Game-changing research
These findings are the result of exhaustive and pioneering research. To begin with, the authors created an economic model that models the circumstances under which a monopolist (or oligopolistic set) of competitor(s) would have an economic incentive to ‘acquire-to-kill’ (AtK) an invention. They then consider a number of parameters including:
“The AtK strategy can be profit-maximising for an incumbent and that the incentive is at its highest when the market overlap is high and the product development overlap is low,” says Skinner.
“Colleen also models the situation where the existing industry is an oligopoly. For example, a small number of existing firms dominate the market between them. She finds that the same incentives exist, although the AtK strategy is of less benefit to any one incumbent.
“She then proceeds to find out whether such behaviour exists in the real world. To do this she needs comprehensive data on project-level outcomes of both acquired and non-acquired projects, overlaps between acquirer and acquired (ie target) firms and market and technological competition. Such data exists for pharmaceutical project development and is thus a great ‘laboratory’ for testing her model.”

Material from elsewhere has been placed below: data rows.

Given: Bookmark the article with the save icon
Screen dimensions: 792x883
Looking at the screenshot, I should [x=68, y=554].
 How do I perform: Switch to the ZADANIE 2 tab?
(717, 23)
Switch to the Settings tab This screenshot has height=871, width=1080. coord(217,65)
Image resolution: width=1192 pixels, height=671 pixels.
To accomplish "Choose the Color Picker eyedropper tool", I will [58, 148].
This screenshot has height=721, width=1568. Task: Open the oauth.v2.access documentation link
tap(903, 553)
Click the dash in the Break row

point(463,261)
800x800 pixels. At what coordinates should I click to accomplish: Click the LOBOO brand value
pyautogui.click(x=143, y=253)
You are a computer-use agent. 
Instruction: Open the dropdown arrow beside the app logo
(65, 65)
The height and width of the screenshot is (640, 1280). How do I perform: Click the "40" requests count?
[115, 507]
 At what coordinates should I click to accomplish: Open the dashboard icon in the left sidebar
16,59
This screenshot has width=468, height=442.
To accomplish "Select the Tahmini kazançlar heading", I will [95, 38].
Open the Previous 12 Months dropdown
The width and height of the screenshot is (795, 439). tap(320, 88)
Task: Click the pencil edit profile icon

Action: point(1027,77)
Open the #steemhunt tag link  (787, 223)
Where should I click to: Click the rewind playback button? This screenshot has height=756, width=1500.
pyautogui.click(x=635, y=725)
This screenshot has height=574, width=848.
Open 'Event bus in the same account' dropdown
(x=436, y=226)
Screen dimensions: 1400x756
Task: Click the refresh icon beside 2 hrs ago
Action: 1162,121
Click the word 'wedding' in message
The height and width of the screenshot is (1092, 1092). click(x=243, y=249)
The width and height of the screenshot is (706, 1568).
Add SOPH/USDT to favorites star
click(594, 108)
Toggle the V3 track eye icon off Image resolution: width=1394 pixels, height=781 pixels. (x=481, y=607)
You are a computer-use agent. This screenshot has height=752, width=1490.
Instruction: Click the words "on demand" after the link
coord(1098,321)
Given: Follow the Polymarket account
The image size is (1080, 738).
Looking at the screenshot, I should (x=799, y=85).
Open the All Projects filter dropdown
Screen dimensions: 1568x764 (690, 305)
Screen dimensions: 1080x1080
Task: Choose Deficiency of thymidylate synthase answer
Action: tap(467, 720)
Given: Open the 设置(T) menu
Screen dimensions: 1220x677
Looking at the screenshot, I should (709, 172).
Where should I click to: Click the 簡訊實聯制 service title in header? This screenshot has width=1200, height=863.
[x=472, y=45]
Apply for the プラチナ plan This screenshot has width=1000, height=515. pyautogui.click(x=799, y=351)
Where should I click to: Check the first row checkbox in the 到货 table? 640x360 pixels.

The authors used the Pharmaproject database, covering about 16,000 projects initiated by some 4,600 firms between 1989 and 2010 and acquisition data from a wide range of credible financial databases, thoroughly ‘cleaned’ to prevent duplicate acquisition events.
Cunningham and co-authors write in the paper: “For each drug in our database, we can identify whether it went through any acquisition event during its development life cycle and if it did, the acquirer, the timing of acquisition, and development activity in the years pre- and post-acquisition.”
The parameters of the earlier model (product and development overlap) are constructed for each acquisition, and used for the empirical tests, comparing post-acquisition development of drugs acquired by incumbents with overlapping projects, to otherwise similar projects acquired by non-overlapping incumbents, to otherwise similar non-acquired projects.
Analysing strategic intent
To supplement their main analysis, the authors compare the behaviour of firms making acquisitions at just below and just above the antitrust review thresholds. They find that the eventual product launch rate is much lower (1.8% versus 9.1%) and the discontinuation rate is much higher (94.6% versus 83.3%) for below-threshold acquisitions compared to those right above the threshold.
Skinner says: “This provides supporting evidence of strategic behaviour by acquiring firms that is consistent with killer acquisition motives.”
He adds: “Moreover, an alternative hypothesis that firms quite legitimately acquire entrepreneurial firms for human capital doesn’t hold water. Only 22% of pre-acquisition inventors move to the acquirer post-acquisition, while 78% move to other firms.
“So, what’s the impact of the ‘acquire to kill’ incentive? Well, first, Colleen estimates that without the incentive, achieved, perhaps, by lowering the antitrust threshold, the total number of viable drug projects would increase by 4.3%, or around 13 projects a year.